ACTIONS TO TAKE:
• 1. Print the passage from the mailing-list message on SOAP protocol bindings, starting with "From: Mark Nottingham" and going on through "a SOAP message?".
• 2. In the message on SOAP protocol bindings, what does the HTTP protocol binding bind to, and what does the RPC convention bind to?
• 3. Go on with the message on SOAP protocol bindings from its last line.

───── PROVIDED TEXT

From: Mark Nottingham <mnot@akamai.com>
Date: Fri, 23 Mar 2001 21:15:26 -0800
To: XML Distributed Applications List <xml-dist-app@w3.org>
Message-ID: <20010323211525.A20507@akamai.com>

Henrik Frystyk Nielsen wrote:
> Therefore the task of writing a protocol binding may be more a
> question of determining the restrictions that the underlying
> protocol imposes on SOAP than vice versa. A few examples of the
> questions that one has to ask while writing a protocol binding are
> of the style
> * Does the underlying protocol impose a message exchange pattern? 
> * Does it impose restrictions in dealing with faults? 
> * Does it impose restrictions on the size of a SOAP message? 
> In the particular case of SOAP, HTTP "colors" the SOAP envelope with the
> HTTP semantics including with the notion of a request and response.

This is much better put than my attempt:

I'm particularly interested in the case where a protocol may have
multiple 'shapes', such as BEEP. I imagine we may have to define
multiple bindings for BEEP to cover this, but if I read it correctly,
this is the intent in any case, as BEEP is a protocol framework, not
a protocol.

In any case, it's important to separate XMLP MEP and transport MEP.

> The interesting thing is that the RPC convention imposes similar types
> of constraints on the SOAP envelope - it talks about where to stick the
> method call parameters and what the headers can be used for in the case
> of RPC. In many ways, this is very close to a protocol binding but where
> the HTTP protocol binding binds to an actual protocol (HTTP), the RPC
> convention binds to an abstract "RPC protocol".
> This is actually not new in that we in the MIME multipart binding also
> binds to something that is not really a protocol (MIME). We also have
> the notion of "nested" protocol bindings in that MIME multipart can be
> used in combination with HTTP etc. Similarly the RPC "binding" can be
> used over HTTP in which case the request/response maps directly to the
> HTTP request/response. However, if we use the RPC "binding" over SMTP
> then we have to compensate in order to get a request/response model and
> we can do that by making a module that provides this functionality.

──────────
───── DATA RECORDS

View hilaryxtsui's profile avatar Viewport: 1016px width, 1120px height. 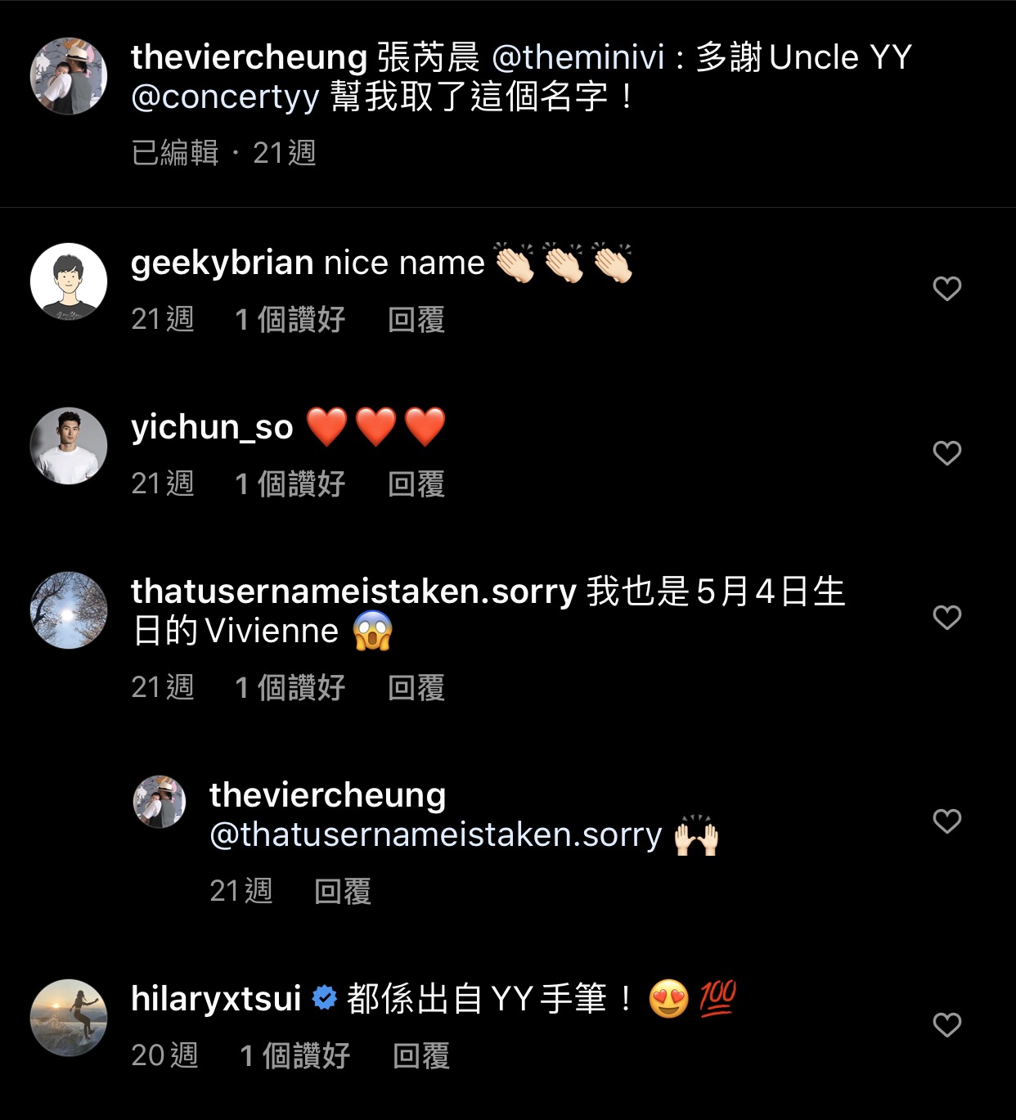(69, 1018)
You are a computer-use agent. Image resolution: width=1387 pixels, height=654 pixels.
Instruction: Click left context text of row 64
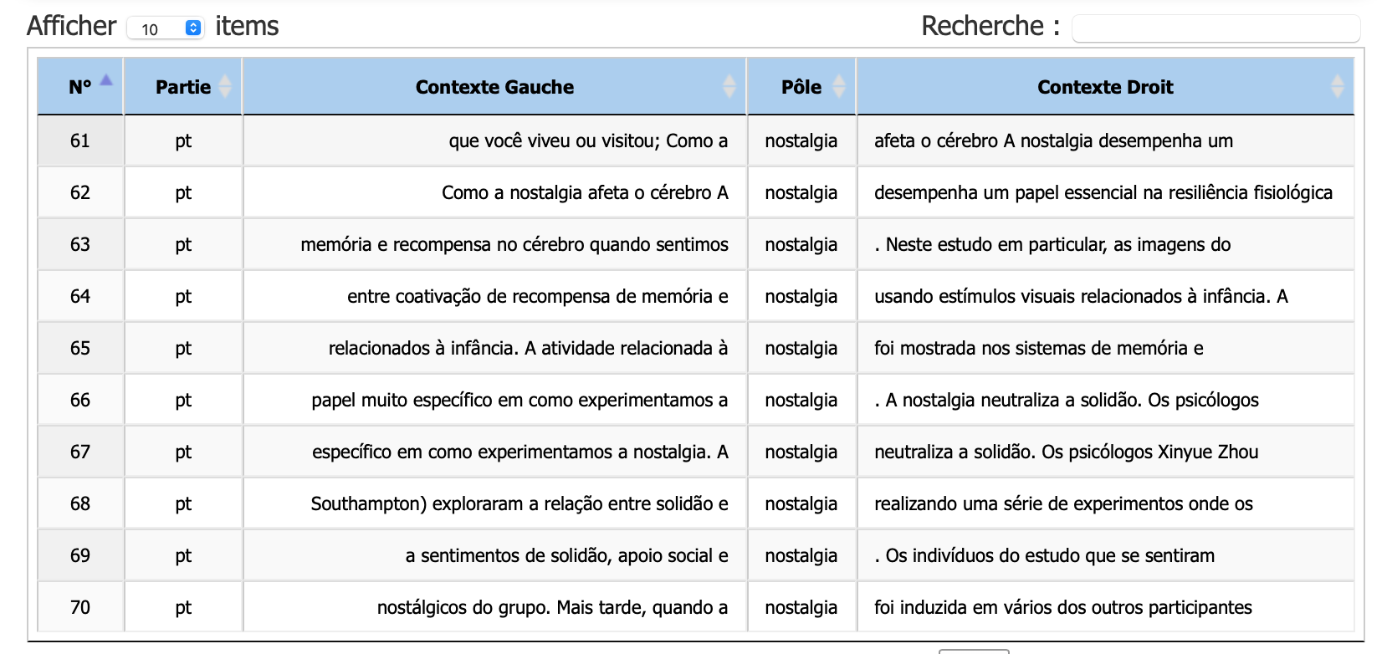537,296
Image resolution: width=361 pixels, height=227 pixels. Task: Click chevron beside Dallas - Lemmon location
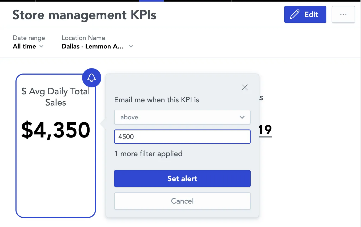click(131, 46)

──────────
───── DATA RECORDS

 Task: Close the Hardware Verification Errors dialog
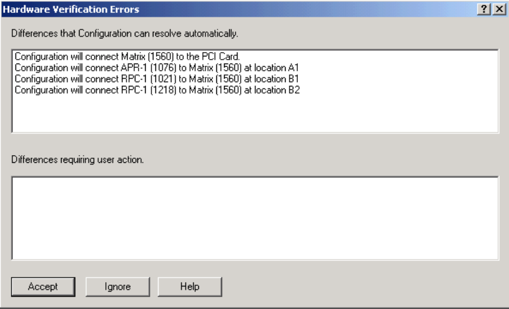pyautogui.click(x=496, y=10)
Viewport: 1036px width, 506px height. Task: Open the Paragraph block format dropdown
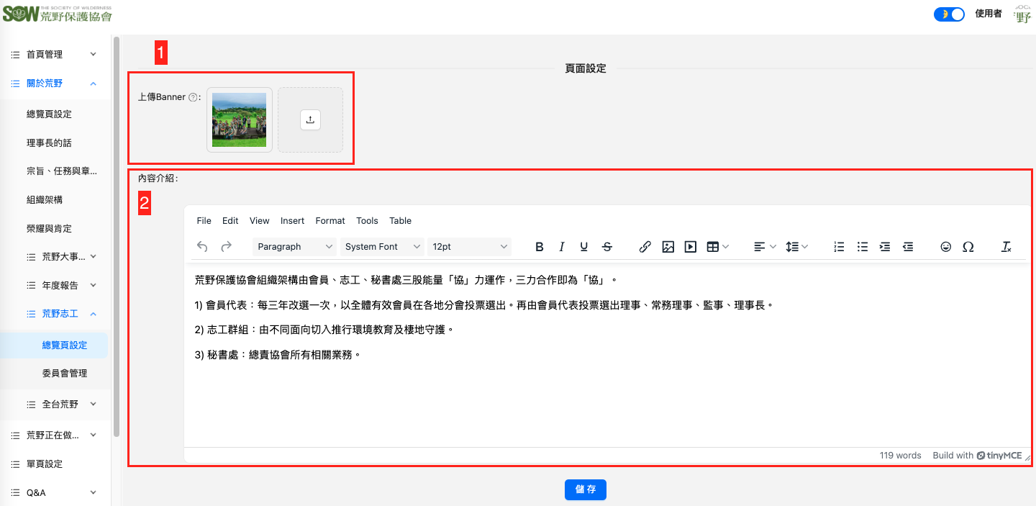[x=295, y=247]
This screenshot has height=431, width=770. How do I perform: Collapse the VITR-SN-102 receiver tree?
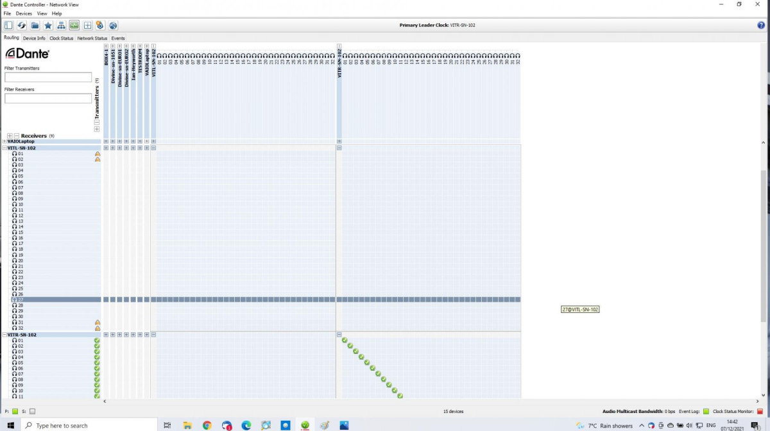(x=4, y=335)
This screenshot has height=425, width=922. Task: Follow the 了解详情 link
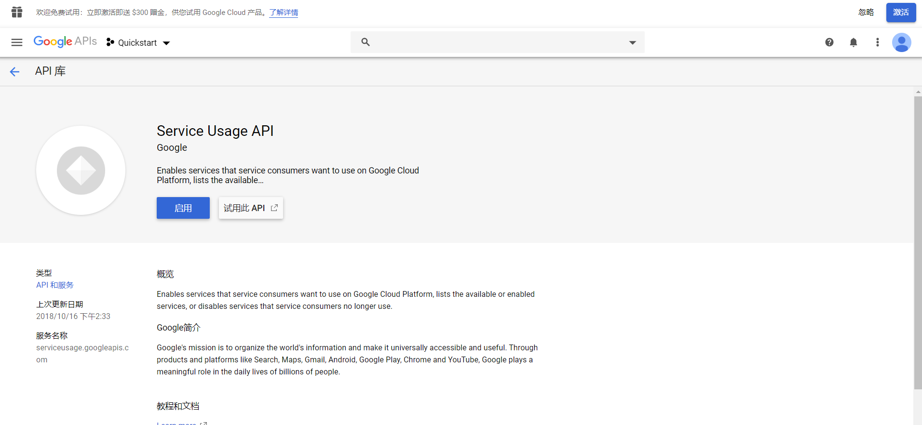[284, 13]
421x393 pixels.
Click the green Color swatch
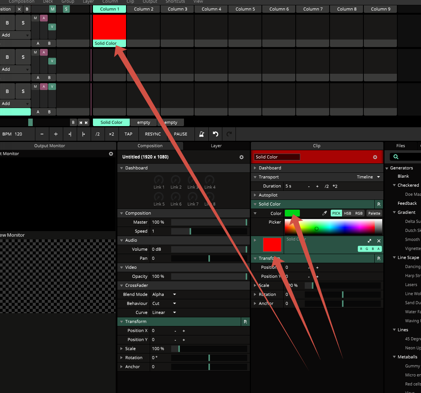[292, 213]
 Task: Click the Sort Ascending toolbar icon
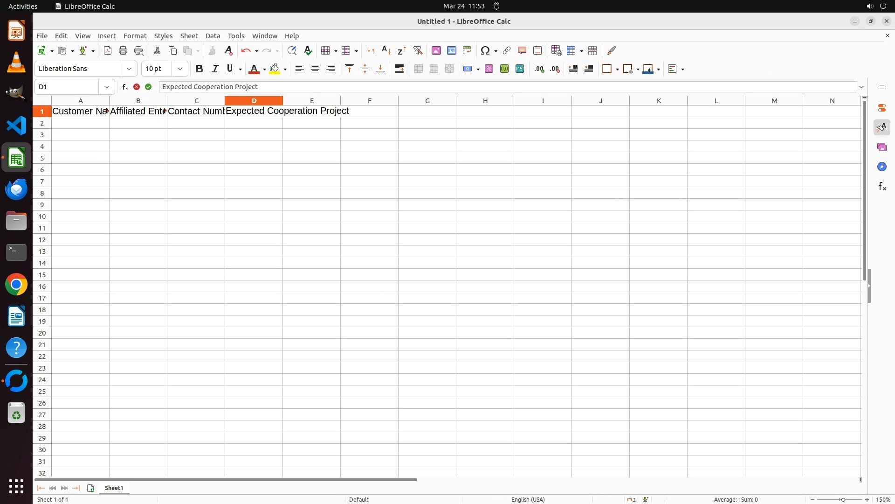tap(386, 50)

──────────
───── DATA RECORDS

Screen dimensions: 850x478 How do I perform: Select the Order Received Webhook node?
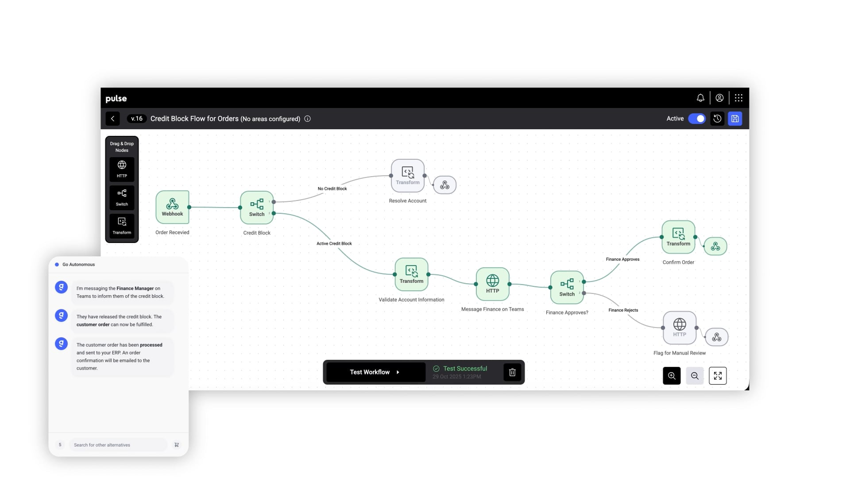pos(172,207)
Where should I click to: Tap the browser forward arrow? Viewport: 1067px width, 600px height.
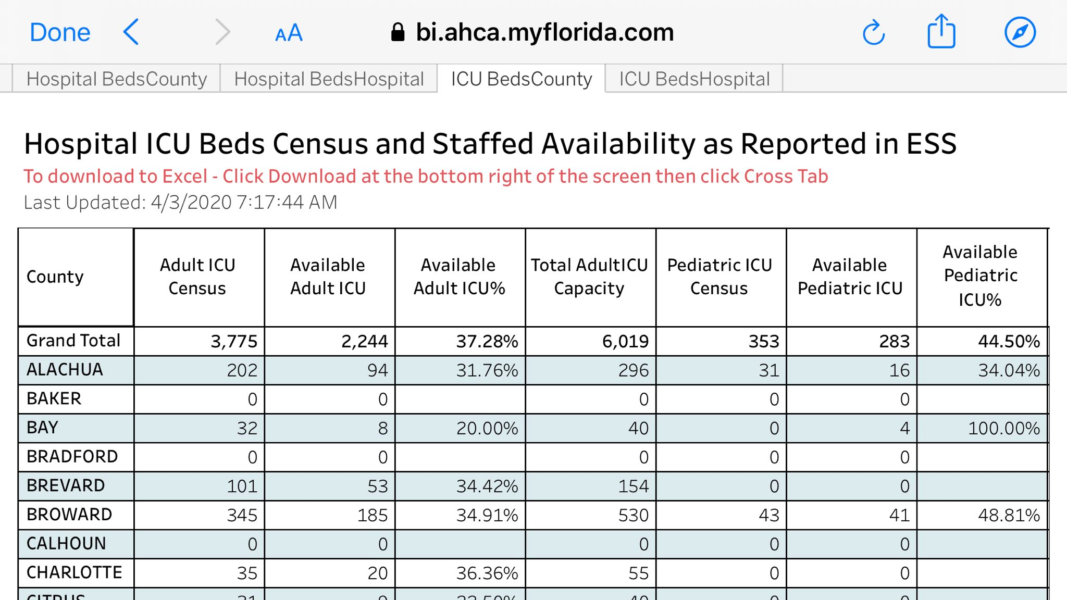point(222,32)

──────────

OUTPUTS IN ORDER:
• 1.
From: Mark Nottingham <mnot@akamai.com>
Date: Fri, 23 Mar 2001 21:15:26 -0800
To: XML Distributed Applications List <xml-dist-app@w3.org>
Message-ID: <20010323211525.A20507@akamai.com>

Henrik Frystyk Nielsen wrote:
> Therefore the task of writing a protocol binding may be more a
> question of determining the restrictions that the underlying
> protocol imposes on SOAP than vice versa. A few examples of the
> questions that one has to ask while writing a protocol binding are
> of the style
> * Does the underlying protocol impose a message exchange pattern? 
> * Does it impose restrictions in dealing with faults? 
> * Does it impose restrictions on the size of a SOAP message?

• 2. The HTTP protocol binding binds to an actual protocol (HTTP), while the RPC convention binds to an abstract "RPC protocol".

• 3.
Maybe it's just the terminology, but this is very confusing. I think
I know what you mean, but it might be good to use a term other than
binding, or more fully explain this.

> I think we are getting close - I like the notion that the AM can support
> multiple causality models but doesn't define any. The interesting thing
> is that once you talk about causality, it could be that I have to send
> you 5 messages before you send me one - that is we have sender:receiver
> relationships that include
> 	1:1
> 	1:m
> 	n:1
> 	m:n

I'd go a bit further. One of the things that BEEP does is separate
the concept of who establishes the connection from who originates
exchanges; initiator/listener vs. client/server.

We've been talking about message exchange patterns and the flow of
messages, but not how they relate to the establishment of the
connection to a 'service URI', although there has been hand-waving
about the service URI itself. Should we pick this apart into a
separate layer (service layer)?

Mark Nottingham, Research Scientist
Akamai Technologies (San Mateo, CA USA)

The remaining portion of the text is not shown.